Label merge-and-split: A graph-colouring approach for memory-efficient brain parcellation

TL;DR

This work introduces label merge-and-split, a method that first greatly reduces the effective number of labels required for learning-based whole brain parcellation and then recovers original labels and achieves segmentation accuracy comparable to the baseline method without label merging and splitting.

Abstract

Whole brain parcellation requires inferring hundreds of segmentation labels in large image volumes and thus presents significant practical challenges for deep learning approaches. We introduce label merge-and-split, a method that first greatly reduces the effective number of labels required for learning-based whole brain parcellation and then recovers original labels. Using a greedy graph colouring algorithm, our method automatically groups and merges multiple spatially separate labels prior to model training and inference. The merged labels may be semantically unrelated. A deep learning model is trained to predict merged labels. At inference time, original labels are restored using atlas-based influence regions. In our experiments, the proposed approach reduces the number of labels by up to 68% while achieving segmentation accuracy comparable to the baseline method without label merging and splitting. Moreover, model training and inference times as well as GPU memory requirements were reduced significantly. The proposed method can be applied to all semantic segmentation tasks with a large number of spatially separate classes within an atlas-based prior.
Paper Structure (13 sections, 6 equations, 4 figures, 1 table)

This paper contains 13 sections, 6 equations, 4 figures, 1 table.

Figures (4)

  • Figure 1: Method overview illustrated on a toy example. a) Training. Original labels in MNI space are automatically grouped using a greedy graph colouring algorithm and merged.

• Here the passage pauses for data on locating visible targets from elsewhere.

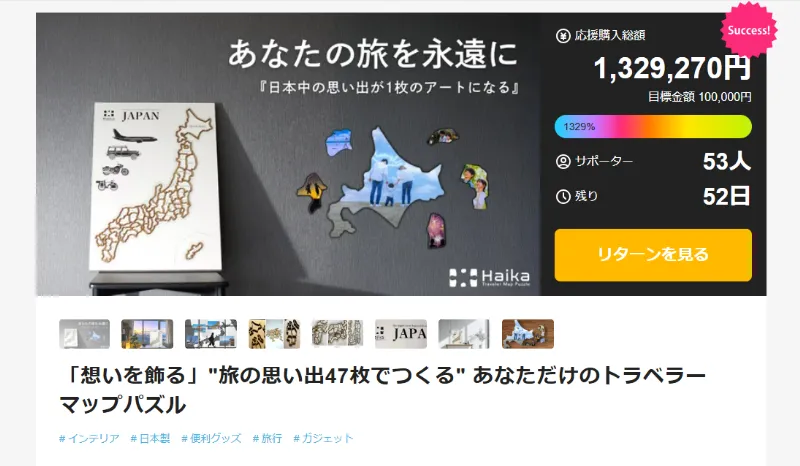Open the #便利グッズ tag link
The image size is (800, 466).
pos(211,438)
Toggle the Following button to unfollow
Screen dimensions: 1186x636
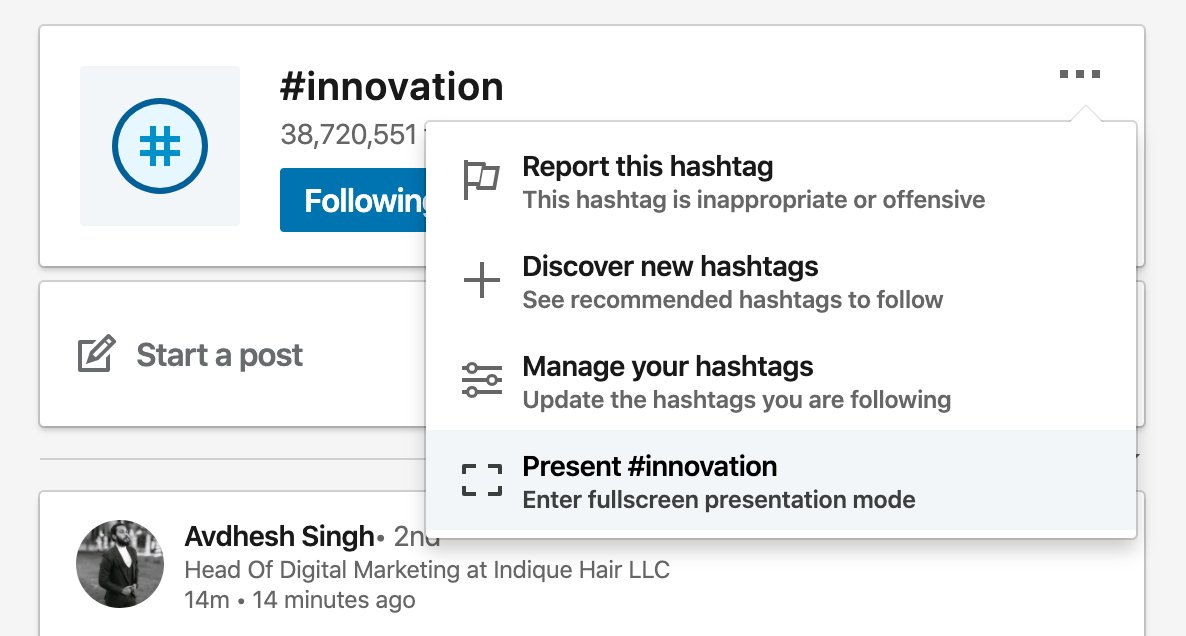point(353,200)
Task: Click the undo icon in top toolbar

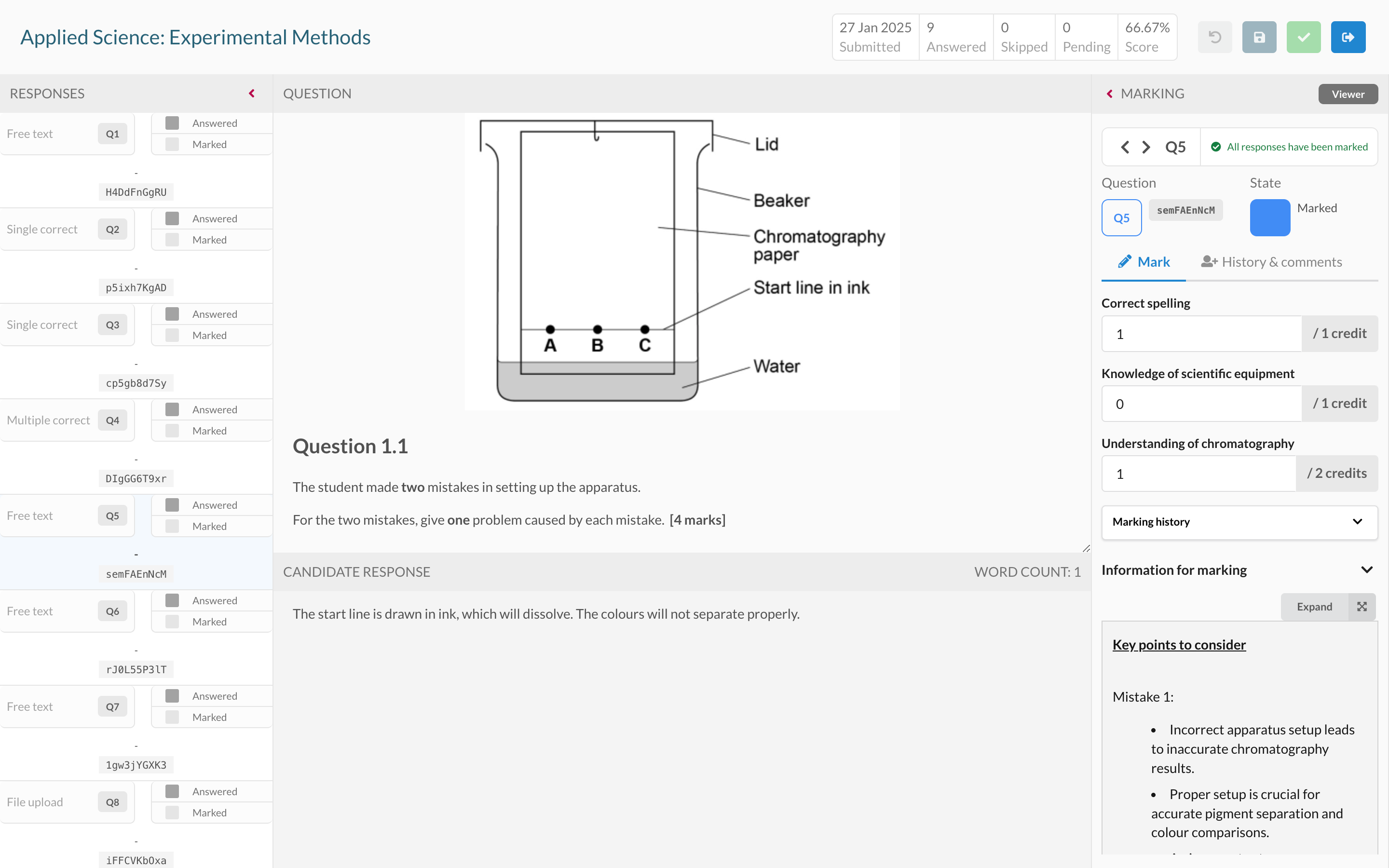Action: 1214,37
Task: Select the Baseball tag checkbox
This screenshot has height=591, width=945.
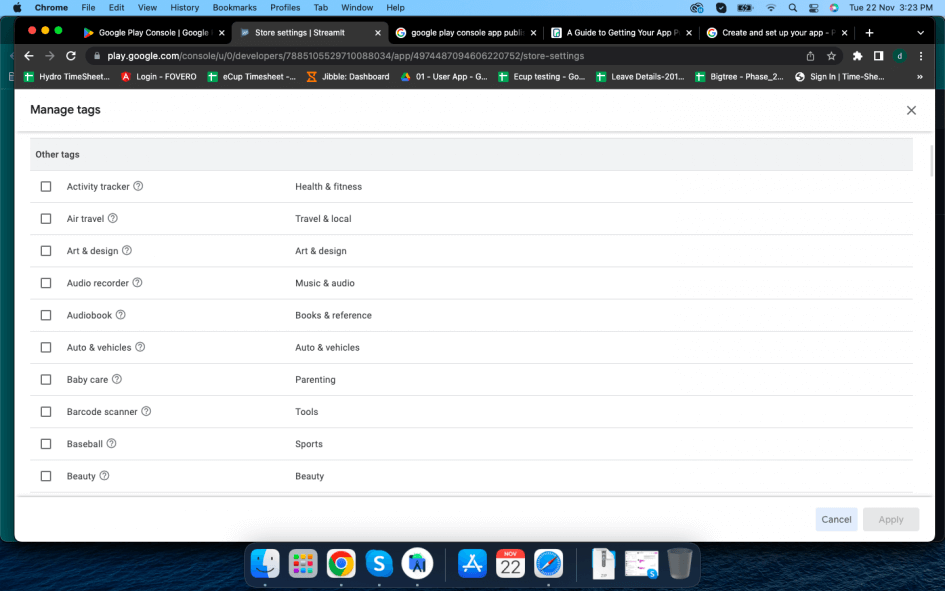Action: [x=46, y=444]
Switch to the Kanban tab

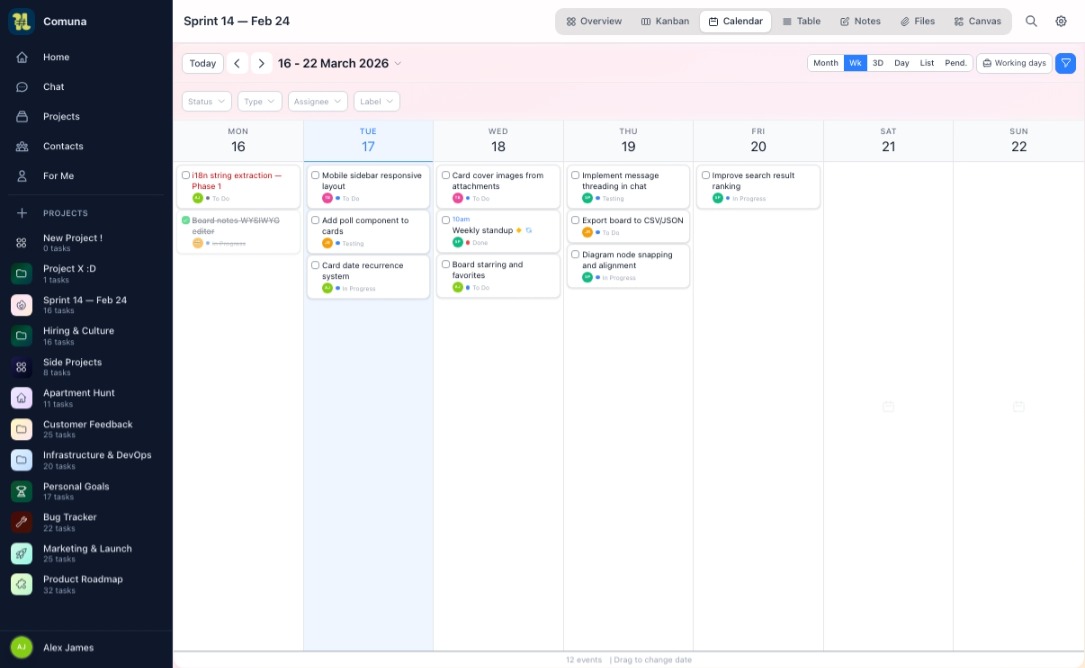pos(665,21)
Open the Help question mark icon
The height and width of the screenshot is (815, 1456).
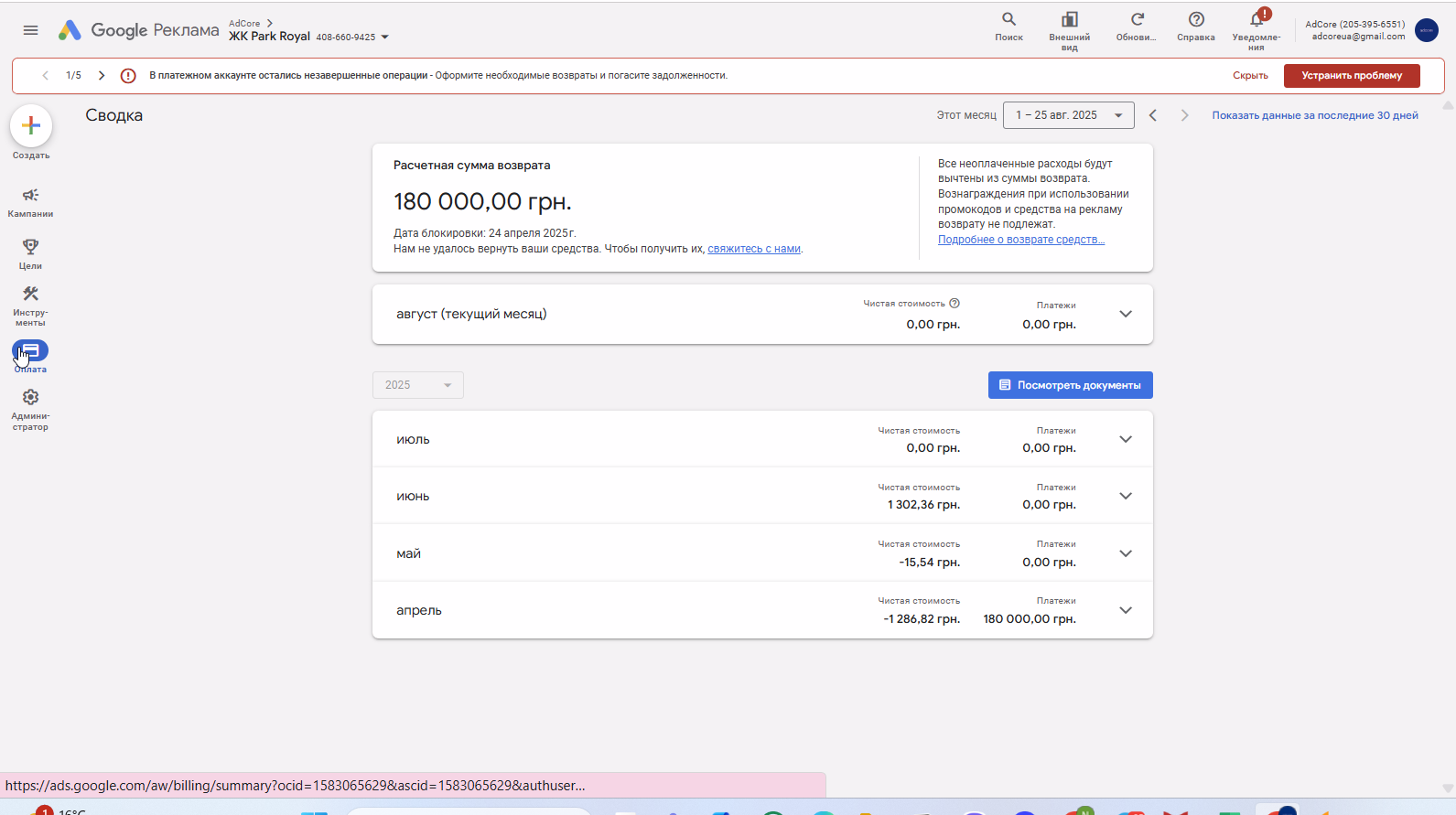pos(1196,19)
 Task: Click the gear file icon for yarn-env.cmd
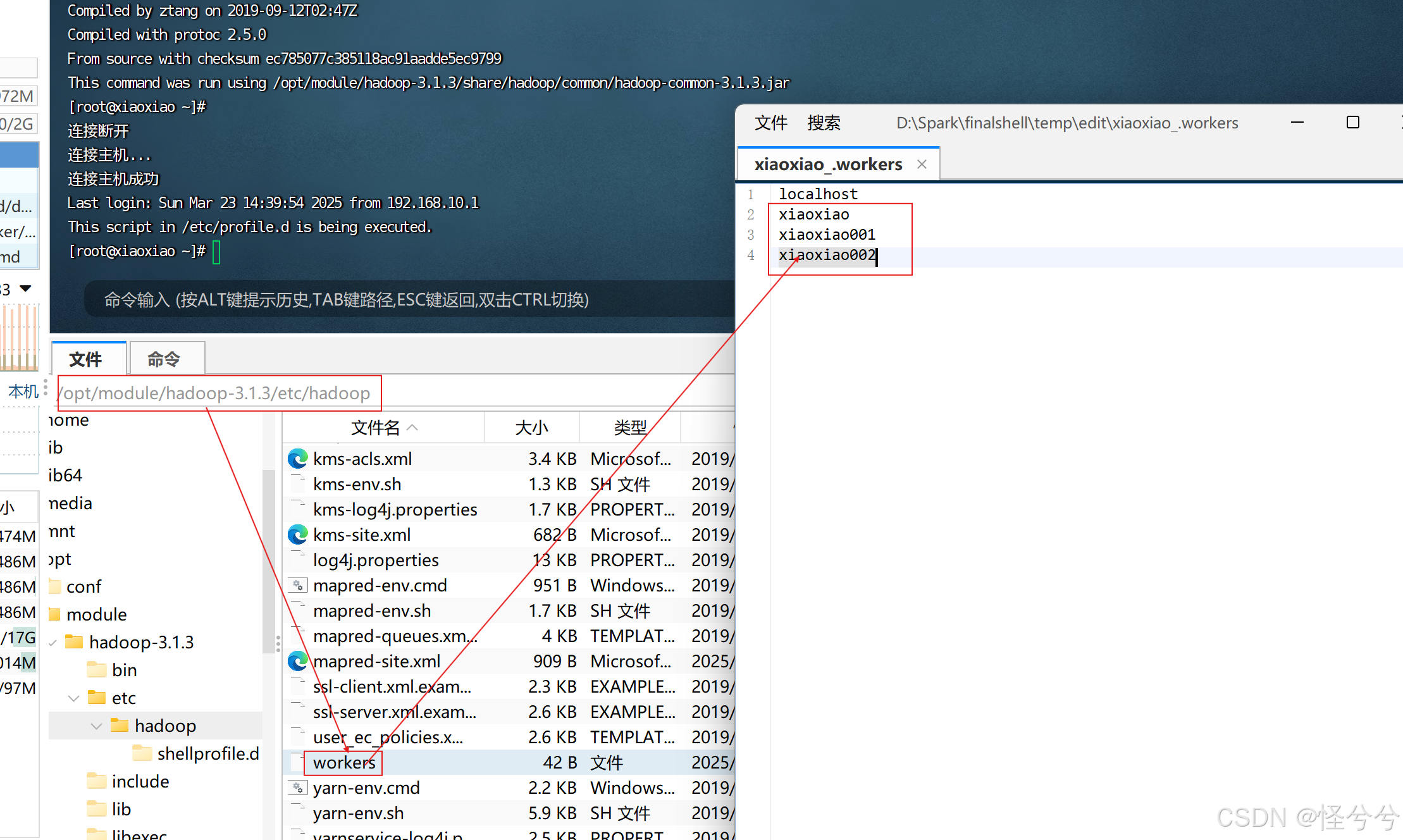(x=297, y=788)

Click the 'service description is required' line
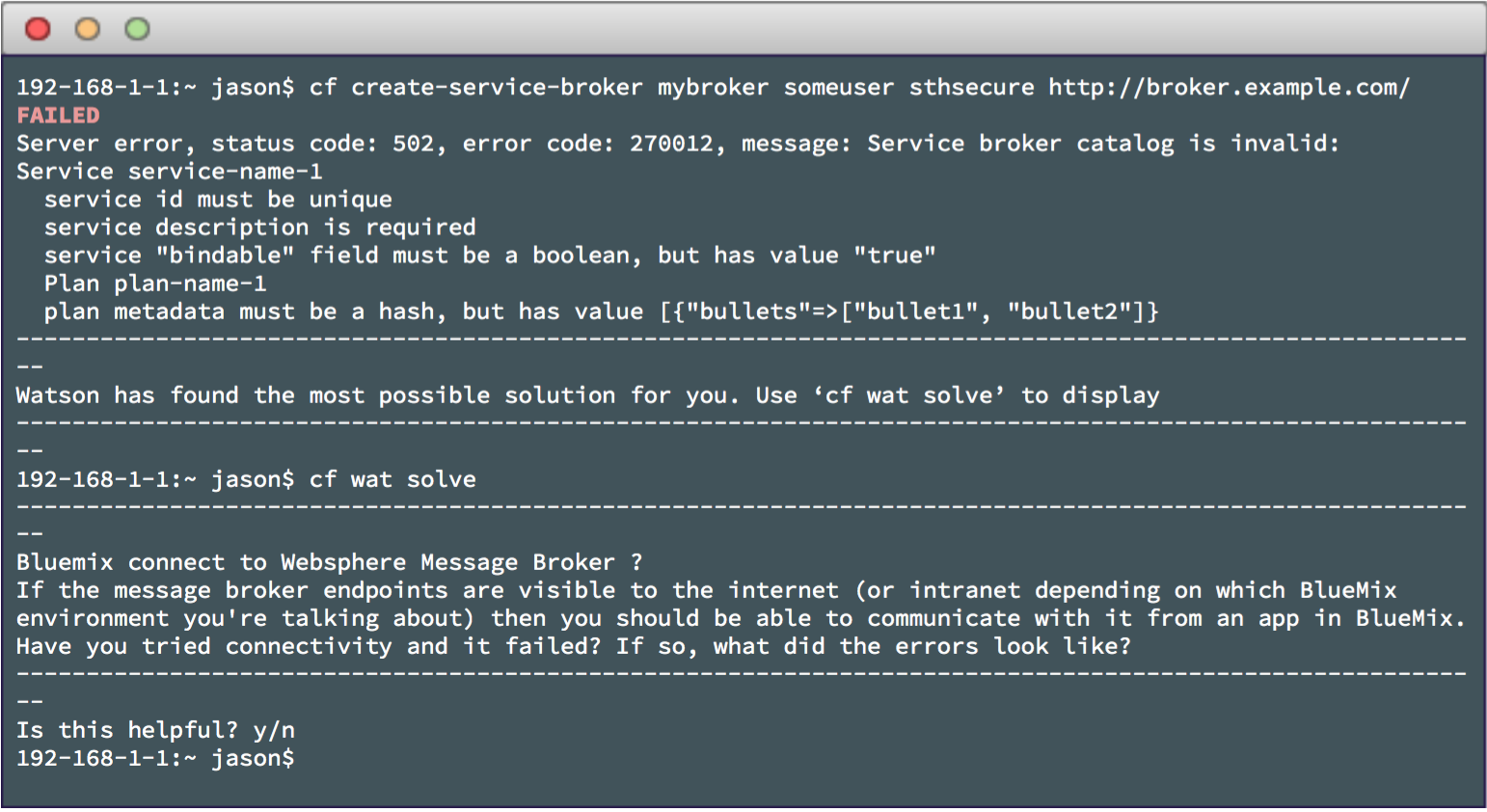pos(259,227)
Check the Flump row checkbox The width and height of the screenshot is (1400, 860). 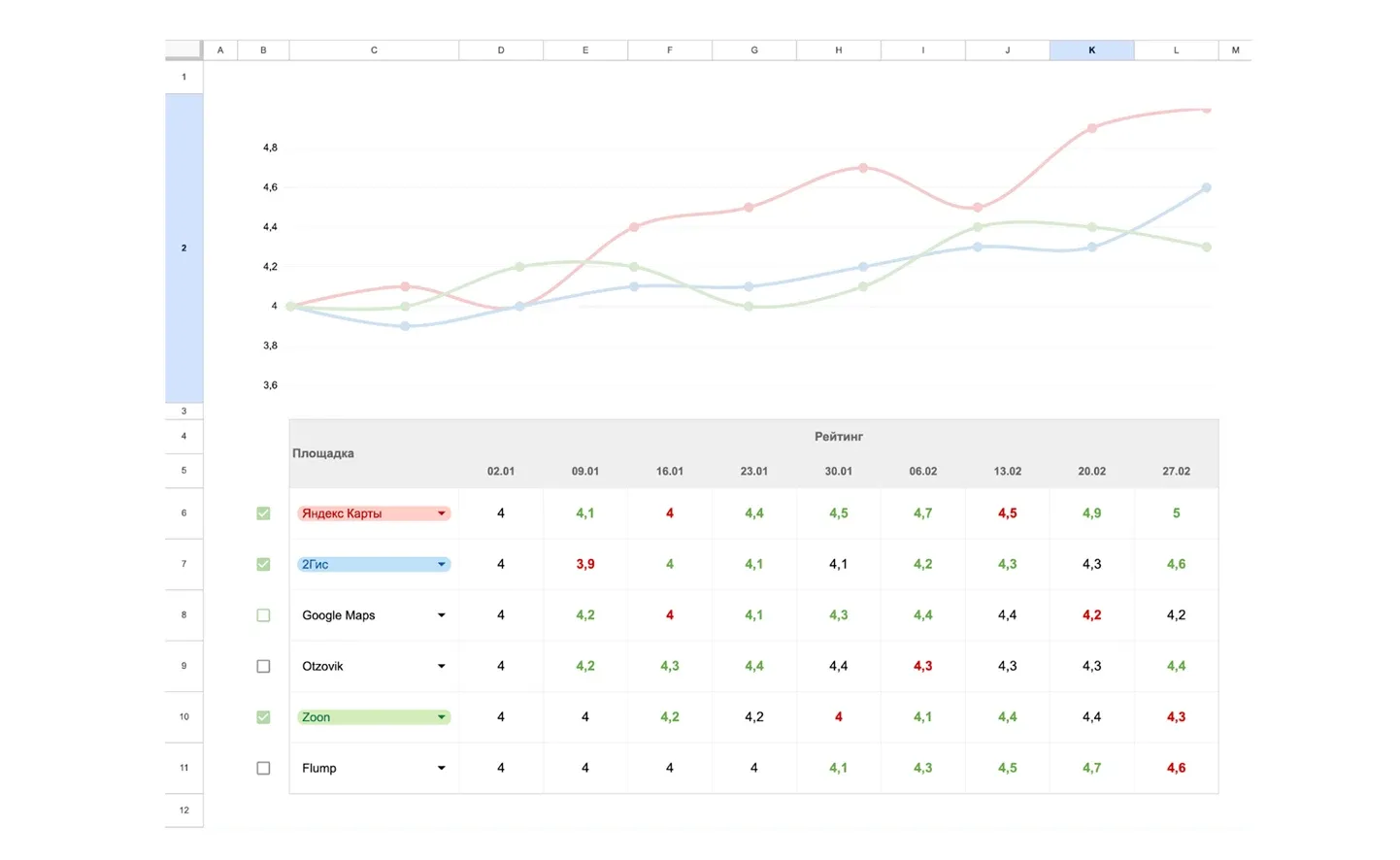263,768
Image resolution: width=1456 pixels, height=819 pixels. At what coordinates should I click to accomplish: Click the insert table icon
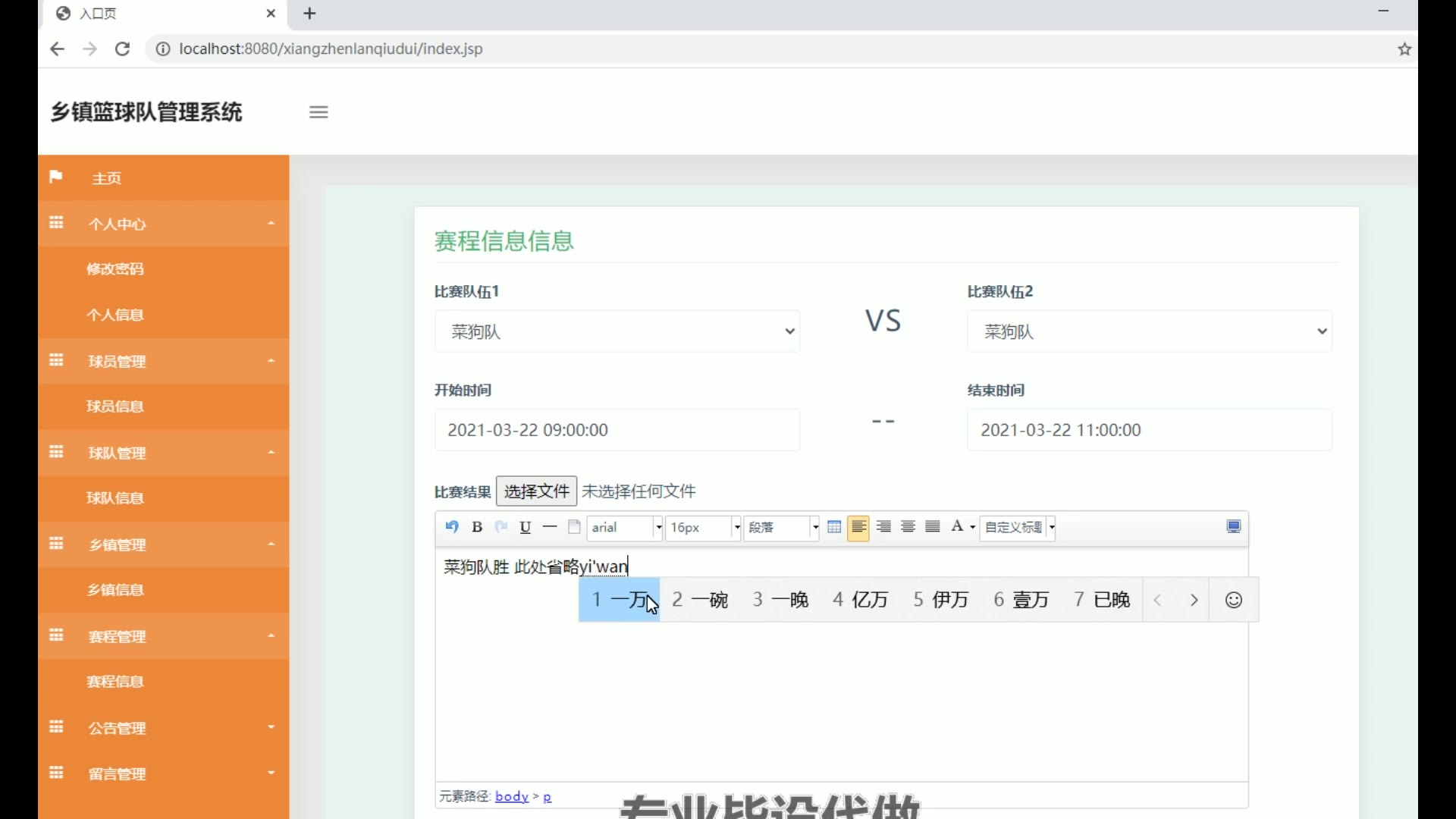click(x=834, y=527)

Toy example: {blue, red, purple} $\rightarrow$ green; {gray, black} $\rightarrow$ brown; and {yellow} $\rightarrow$ yellow. The CNN is trained on merged labels. b) Inference. The CNN predicts merged labels. In a post-processing step, original labels are recovered using one influence map for every set of merged labels.
  • Figure 2: Label merging. The distance between original labels is calculated from (MNI aligned) training set label volumes. A distance threshold and is applied to obtain an adjacency matrix (yellow: adjacent, blue: non-adjacent). Similarly, an average label volume ratio threshold is applied (not shown here). The adjacency matrix corresponds to an undirected connected graph, to which a greedy graph colouring algorithm is applied. Labels of the same colour are grouped, forming a new merged label.
  • Figure 3: Label splitting. A fuzzy prior is created from all (MNI aligned) training set label volumes. Subsequently, a Euclidean Distance Transform is applied for each label. One influence region map is created for each merged label. In this figure, the image on the right is the influence region map for the merged label that was merged from the right lateral ventricle label and 6 other original labels.
  • Figure 4: Effect of the label merge-and-split approach on the quality of predictions. Dice Similarity Coefficients (DSC) are calculated with respect to the GIF pseudo-groundtruth (AOMIC and IXI testing sets) or manual groundtruth (Mindboggle42). Each data point is the average DSC of all labels. Boxplots with DSCs of all individual labels are included in the supplementary material. Green triangles represent the mean. Asterisks indicate statistical significance according to a Wilcoxon test (paired samples) with Bonferroni correction where *, **, ***, and **** indicate p-values below 0.05, 0.01, 0.001, 0.0001, respectively, and ns (not significant) p-values above 0.05.